DNA’s Error-Detecting Code

Computers employ a variety of schemes to check whether a chunk of digital information–transmitted as a message, stored in a database, or functioning as a set of instructions–remains error-free. Such error-detection codes would detect, for example, the change of one bit from 0 to 1 or 1 to 0 in corrupted data.

Nucleotides may be depicted as positions on a hypercube, represented by a cube within a cube. The position of a nucleotide is determined by its donor/acceptor pattern, while the purine/pyrimidine nature determines whether it belongs on the inner cube (pyrimidines) or outer cube (purines).

These codes typically rely on the addition of one or more bits to a data string to carry the error-detection information. In a simple binary parity check, a single additional bit would represent whether the total number of “1s” in a given data string is even (1) or odd (0). For example, in the string 1001 0100, the total number of “1s” is odd, so the appended bit would be 1, to generate the new string 1001 0100 1. If one bit changes, the number of “1s” would no longer be odd, and the parity bit would be incorrect, allowing detection of the error.

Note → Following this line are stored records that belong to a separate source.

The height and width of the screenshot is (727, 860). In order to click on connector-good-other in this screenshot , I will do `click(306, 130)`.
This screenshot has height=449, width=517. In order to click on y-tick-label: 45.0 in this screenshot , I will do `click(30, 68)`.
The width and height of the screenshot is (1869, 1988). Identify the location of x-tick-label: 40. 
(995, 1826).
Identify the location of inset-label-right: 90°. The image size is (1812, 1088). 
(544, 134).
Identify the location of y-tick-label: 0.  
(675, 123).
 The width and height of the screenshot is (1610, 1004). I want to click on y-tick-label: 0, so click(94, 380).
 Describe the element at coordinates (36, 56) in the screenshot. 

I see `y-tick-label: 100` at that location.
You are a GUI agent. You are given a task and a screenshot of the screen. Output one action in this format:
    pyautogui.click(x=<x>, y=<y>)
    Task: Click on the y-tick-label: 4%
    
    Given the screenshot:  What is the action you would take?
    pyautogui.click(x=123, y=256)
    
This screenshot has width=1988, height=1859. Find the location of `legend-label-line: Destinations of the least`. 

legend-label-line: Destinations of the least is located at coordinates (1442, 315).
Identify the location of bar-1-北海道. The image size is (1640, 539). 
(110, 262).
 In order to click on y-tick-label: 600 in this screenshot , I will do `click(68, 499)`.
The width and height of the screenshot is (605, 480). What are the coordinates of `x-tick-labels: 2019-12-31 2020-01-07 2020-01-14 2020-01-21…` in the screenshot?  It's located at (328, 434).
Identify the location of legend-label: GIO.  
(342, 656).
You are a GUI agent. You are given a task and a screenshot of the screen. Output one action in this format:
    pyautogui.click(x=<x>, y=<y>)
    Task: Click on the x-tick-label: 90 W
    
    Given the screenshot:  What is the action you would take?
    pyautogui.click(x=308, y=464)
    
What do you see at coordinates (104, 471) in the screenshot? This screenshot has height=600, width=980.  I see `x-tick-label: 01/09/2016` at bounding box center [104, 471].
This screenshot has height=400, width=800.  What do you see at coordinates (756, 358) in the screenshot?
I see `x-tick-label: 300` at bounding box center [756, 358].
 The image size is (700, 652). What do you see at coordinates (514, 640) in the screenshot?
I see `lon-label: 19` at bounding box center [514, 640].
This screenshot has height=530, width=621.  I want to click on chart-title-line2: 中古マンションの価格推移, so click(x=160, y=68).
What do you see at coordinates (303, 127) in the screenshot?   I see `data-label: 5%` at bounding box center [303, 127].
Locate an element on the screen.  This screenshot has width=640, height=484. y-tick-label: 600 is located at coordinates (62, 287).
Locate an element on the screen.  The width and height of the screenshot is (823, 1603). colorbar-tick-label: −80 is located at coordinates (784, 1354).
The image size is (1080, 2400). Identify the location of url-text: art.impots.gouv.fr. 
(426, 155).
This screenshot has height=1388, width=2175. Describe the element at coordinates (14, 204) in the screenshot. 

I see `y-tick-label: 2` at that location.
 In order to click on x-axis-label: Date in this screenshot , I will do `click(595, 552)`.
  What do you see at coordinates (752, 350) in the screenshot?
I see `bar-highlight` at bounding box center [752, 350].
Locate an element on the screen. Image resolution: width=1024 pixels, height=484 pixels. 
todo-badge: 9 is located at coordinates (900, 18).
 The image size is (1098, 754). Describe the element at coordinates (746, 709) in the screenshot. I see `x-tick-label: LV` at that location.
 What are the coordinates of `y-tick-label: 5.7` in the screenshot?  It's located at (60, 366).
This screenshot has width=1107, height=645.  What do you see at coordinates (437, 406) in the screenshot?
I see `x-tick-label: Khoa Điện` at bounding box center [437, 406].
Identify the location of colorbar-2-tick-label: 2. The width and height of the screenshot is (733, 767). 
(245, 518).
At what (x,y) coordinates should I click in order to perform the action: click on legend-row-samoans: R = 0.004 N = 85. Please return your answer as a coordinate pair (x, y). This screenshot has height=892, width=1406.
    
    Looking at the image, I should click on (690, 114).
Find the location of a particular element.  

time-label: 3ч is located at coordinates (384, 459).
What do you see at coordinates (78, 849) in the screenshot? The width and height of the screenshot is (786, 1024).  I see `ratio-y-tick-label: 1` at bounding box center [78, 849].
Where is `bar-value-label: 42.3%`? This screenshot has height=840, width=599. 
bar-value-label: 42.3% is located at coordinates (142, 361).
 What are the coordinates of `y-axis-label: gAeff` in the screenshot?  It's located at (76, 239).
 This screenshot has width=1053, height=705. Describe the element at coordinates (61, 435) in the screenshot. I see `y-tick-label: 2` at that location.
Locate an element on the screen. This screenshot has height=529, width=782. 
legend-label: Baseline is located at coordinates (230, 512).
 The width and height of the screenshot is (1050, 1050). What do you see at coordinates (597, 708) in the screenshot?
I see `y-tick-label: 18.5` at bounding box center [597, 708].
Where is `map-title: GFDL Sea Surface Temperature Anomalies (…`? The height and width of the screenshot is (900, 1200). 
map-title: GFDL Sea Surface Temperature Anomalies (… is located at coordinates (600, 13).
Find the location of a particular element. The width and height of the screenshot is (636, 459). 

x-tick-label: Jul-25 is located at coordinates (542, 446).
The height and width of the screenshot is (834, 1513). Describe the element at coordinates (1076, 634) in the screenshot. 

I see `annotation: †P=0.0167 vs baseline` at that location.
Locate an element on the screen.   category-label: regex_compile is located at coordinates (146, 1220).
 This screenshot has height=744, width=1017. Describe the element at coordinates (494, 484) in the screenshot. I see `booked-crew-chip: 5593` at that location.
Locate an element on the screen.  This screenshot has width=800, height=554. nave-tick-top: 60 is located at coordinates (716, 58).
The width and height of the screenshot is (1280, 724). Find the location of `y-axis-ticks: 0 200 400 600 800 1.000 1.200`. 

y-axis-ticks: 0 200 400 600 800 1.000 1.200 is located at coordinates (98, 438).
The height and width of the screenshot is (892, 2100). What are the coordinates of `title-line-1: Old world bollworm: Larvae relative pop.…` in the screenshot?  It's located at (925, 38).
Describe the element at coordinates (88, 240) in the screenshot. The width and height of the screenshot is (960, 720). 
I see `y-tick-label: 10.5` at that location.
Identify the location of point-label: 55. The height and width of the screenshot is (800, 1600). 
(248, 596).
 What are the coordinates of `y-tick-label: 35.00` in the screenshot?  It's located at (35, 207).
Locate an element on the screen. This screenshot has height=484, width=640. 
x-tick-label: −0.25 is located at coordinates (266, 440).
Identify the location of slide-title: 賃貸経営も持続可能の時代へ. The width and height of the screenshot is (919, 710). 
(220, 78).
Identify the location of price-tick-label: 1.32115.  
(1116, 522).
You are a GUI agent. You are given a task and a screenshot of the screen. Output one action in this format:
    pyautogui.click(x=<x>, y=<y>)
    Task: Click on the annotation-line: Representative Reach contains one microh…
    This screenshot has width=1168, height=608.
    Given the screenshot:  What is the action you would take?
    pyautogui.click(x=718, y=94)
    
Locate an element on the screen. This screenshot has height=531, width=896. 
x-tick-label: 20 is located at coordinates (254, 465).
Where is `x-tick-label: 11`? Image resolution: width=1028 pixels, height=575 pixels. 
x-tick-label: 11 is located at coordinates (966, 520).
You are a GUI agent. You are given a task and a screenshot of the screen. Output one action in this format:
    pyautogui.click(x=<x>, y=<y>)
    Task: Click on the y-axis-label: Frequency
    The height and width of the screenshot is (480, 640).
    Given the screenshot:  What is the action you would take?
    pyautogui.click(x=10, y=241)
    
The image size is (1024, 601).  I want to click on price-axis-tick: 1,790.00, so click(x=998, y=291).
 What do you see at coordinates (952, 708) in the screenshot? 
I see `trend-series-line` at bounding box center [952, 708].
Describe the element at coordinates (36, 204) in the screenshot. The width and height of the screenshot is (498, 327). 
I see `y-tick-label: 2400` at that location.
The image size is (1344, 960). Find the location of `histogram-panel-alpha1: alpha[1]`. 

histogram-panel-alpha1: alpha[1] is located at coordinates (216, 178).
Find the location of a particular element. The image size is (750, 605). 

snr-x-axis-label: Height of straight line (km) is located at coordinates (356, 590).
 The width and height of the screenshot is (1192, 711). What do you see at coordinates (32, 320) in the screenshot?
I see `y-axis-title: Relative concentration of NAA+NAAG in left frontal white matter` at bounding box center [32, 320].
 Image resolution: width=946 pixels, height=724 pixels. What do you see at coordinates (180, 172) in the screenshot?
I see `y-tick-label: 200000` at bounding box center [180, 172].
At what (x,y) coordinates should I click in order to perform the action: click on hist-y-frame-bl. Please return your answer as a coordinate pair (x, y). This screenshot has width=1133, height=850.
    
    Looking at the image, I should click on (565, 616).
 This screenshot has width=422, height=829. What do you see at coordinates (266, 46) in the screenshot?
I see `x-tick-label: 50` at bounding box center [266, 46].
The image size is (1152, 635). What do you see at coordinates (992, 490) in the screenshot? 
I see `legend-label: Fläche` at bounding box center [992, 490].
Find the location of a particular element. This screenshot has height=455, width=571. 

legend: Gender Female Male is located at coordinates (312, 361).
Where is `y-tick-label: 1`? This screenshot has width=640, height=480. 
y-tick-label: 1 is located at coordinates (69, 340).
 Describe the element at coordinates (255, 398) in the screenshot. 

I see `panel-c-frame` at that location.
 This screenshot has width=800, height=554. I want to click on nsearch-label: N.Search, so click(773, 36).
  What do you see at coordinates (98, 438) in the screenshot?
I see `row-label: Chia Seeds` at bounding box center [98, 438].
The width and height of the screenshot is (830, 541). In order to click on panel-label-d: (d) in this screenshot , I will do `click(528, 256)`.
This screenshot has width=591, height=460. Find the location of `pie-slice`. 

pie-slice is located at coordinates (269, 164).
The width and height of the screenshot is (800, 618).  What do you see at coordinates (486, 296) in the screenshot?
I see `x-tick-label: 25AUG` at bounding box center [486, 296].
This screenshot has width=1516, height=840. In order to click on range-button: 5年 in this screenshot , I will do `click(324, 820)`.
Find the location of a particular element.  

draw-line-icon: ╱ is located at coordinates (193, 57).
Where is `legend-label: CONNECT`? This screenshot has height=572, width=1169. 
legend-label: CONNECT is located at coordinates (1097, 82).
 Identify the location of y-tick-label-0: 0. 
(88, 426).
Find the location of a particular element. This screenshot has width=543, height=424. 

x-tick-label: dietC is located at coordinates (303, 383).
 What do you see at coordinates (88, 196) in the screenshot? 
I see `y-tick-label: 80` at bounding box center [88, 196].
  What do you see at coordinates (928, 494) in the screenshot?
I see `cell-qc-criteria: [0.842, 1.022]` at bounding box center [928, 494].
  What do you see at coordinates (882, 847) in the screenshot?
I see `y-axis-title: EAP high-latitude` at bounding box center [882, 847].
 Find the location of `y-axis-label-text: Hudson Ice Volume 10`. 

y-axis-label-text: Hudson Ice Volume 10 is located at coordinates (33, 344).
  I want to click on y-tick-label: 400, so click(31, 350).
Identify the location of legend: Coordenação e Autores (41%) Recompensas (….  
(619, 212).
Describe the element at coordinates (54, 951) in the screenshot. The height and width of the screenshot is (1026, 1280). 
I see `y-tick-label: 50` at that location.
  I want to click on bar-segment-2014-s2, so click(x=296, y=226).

Strands of DNA also carry information–of the genetic sort–encoded in their chemical structure. Chemist Dónall A. Mac Dónaill of Trinity College in Dublin, Ireland, has now shown that patterns inherent in the chemical makeup of DNA correspond to a digital error-detecting code. His report appears in the Sept. 12 Chemical Communications.

A single strand of DNA consists of a chain of simpler molecules called bases (or nucleotides), which protrude from a sugar-phosphate backbone. The four varieties of bases are known as adenine (A), thymine (T), guanine (G), and cytosine (C). These bases constitute the nucleotide alphabet.

Why are there precisely four nucleotides, and why are these particular nucleotides the critical ones? “Not all combinations of nucleotides would be equally error-resistant, allowing selection pressure to select an optimal alphabet with respect to informatics,” Mac Dónaill suggests.

Any strand of DNA will adhere tightly to its complementary strand, in which T substitutes for A, G for C, and vice versa. For example, a single-stranded DNA segment consisting of the base sequence TAGCC will stick to a section of another strand made up of the complementary sequence ATCGG. The links (hydrogen bonds) between pairs of bases are responsible for binding together two strands to form the characteristic double helix of a DNA molecule. The same linking mechanism comes into play when genetic information stored in DNA is read out in living cells to produce protein molecules and to replicate that information when cells divide.

The hydrogen bonding that occurs between nucleotides is highly selective. These bonds are characterized by particular patterns of chemical groups known as donors (hydrogen atoms) and acceptors (lone pairs of electrons). Mac Dónaill represented the donor-acceptor pattern of each nucleotide as a string of three bits. For example, if a donor is (arbitrarily) represented as 1 and an acceptor as 0, the pattern 100 would encode C and 011 would encode G.

At the same time, A and G belong to the purine group of molecules; T and C belong to the pyrimidine group. If a purine is represented by 0 and a pyrimidine by 1, the full code for C would be 100,1 and for G would be 011,0.

In all, there are 16 possible four-bit numbers, and the nucleotides that go into DNA represent only four of these combinations. Moreover, it turns out that each nucleotide has an even number of “1s.” In informatics parlance, each nucleotide would be a codeword, and all the codewords have the same parity.

“A code in which all codewords have the same parity is termed a parity code, and possesses simple but effective error-resistant properties,” Mac Dónaill remarks. In this case, there’s no appended parity bit, but because the codewords all have the same parity, the code can still serve an error-detection function.

“Thus, it would appear that in nature the purine/pyrimidine nature of a nucleotide is strictly and intriguingly related to the [donor/acceptor] pattern as a parity bit,” Mac Dónaill says.

Was this accidental or shaped by selection through evolutionary advantage? Mac Dónaill favors the latter possibility. “Factors other than physicochemical issues alone shaped the natural nucleotide alphabet,” he suggests.

Indeed, nature may very well have anticipated modern error-coding theory to help ensure that the right things happen in the right way.